The Ordinance of the Holy Kiss

Author Name: 

In our local town of Tyrone, there is an ordinance that dictates the length of the grass that is considered acceptable on properties within the borough. If the grass gets too long, a resident can expect a notice from the code officer notifying them that they are not in compliance with the town’s ordinance. An ordinance is a law that is to be kept and observed.
The Holy Kiss has been honored as an ordinance for centuries. It is an ordinance because it is taught very simply and plainly in five scriptures and Christians have accepted it as a commandment. The Bible also refers to statutes in the Old Testament which Strong’s also interprets as an ordinance and given the numerous references to the Holy Kiss by different authors of the Scripture; I believe that we can conclude that it is important to our Heavenly Father.
The kingdom of Heaven has a mark. The people that are part of God’s kingdom will carry this distinction. This mark is love. By this shall all men know that ye are my disciples if ye have love one to another. (John 13:35)
The Holy Kiss is a sign of brotherly love. First Peter 5:14 gives the directive to “Greet ye one another with a kiss of charity.” It is an outward sign of what is binding our hearts together. Just like feet washing, something happens in our hearts when we practice this ordinance. Anyone can offer a handshake whether or not their heart is in harmony with the other person, but to exercise the Holy Kiss, our hearts need to be right. It is hypocritical to practice this ordinance without brotherly love reigning in our heart.

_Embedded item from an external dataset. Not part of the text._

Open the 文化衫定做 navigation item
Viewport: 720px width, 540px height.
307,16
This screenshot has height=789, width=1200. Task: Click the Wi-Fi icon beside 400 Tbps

Some historians believe that the Holy Kiss had all but died out in practice from around the fourth or fifth century until the Anabaptist movement. Then the practice was again held up as an ordinance. Today the threat of losing this ordinance is real. Even people that class themselves as Christians following the teachings of Jesus and the apostles, are losing this practice.
Today there is pressure to call the Holy Kiss a cultural practice of the early Christian Church. The practice is then replaced with a warm handshake or an embrace which are said to be the equivalent cultural practice of our time. With but a small amount of study, we find that the words “Salute” and “Greet” as they are used in the teaching of this ordinance actually mean to “enfold in the arms.” How can we cling to one of the early cultural practices in the verse and exclude the other? It is proper to greet our brother or sister with a warm handshake and the Holy Kiss. Furthermore, it is not wrong to enfold in the arms, but by all means, practice the Holy Kiss as it is commanded.
This ordinance is to be practiced with the appropriate gender and by all members of the Body. It is not merely to be practiced by or with the “preachers." Greet one another with an holy kiss. (2Co 13:12) The book of 2 Corinthians, is written to all the saints and followers of Jesus Christ.
In spite of the clear frequent teaching of this ordinance in the Bible, the Holy Kiss is the first one to be discarded among Bible believers today. The only way for us to keep this clearly taught Bible ordinance is to, first of all, believe it ourselves then faithfully practice it and teach it as well.